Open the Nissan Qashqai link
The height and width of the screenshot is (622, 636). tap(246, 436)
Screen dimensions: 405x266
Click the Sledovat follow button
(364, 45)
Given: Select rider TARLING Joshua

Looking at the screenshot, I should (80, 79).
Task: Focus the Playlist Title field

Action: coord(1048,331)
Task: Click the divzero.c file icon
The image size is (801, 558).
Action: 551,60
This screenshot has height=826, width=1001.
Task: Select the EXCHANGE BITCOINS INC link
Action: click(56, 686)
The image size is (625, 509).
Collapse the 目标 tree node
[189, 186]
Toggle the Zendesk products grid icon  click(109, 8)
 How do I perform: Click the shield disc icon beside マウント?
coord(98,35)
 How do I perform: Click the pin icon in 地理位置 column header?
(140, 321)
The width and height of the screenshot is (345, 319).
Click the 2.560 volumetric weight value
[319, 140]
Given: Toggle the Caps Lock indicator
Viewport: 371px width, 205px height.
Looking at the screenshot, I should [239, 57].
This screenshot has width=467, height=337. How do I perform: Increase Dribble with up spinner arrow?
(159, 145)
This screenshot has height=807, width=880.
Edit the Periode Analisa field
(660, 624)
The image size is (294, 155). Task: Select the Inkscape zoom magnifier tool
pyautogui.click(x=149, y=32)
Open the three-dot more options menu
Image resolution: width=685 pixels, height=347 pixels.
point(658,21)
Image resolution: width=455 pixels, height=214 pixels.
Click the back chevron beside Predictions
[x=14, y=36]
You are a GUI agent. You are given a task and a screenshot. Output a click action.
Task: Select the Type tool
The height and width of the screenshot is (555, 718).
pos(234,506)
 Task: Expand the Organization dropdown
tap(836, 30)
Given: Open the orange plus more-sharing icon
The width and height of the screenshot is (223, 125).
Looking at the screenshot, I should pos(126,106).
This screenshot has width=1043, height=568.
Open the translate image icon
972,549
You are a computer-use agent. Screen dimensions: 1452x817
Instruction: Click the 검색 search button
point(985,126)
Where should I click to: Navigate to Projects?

============================================================

=== Assignment ===
Using the records above, repeat exactly the lines from the first one through the line with "Toggle the Zendesk".

=== Result for this task ===
Open the Nissan Qashqai link
The height and width of the screenshot is (622, 636). tap(246, 436)
Screen dimensions: 405x266
Click the Sledovat follow button
(364, 45)
Given: Select rider TARLING Joshua

Looking at the screenshot, I should (80, 79).
Task: Focus the Playlist Title field

Action: coord(1048,331)
Task: Click the divzero.c file icon
The image size is (801, 558).
Action: 551,60
This screenshot has height=826, width=1001.
Task: Select the EXCHANGE BITCOINS INC link
Action: click(56, 686)
The image size is (625, 509).
Collapse the 目标 tree node
[189, 186]
Toggle the Zendesk products grid icon  click(109, 8)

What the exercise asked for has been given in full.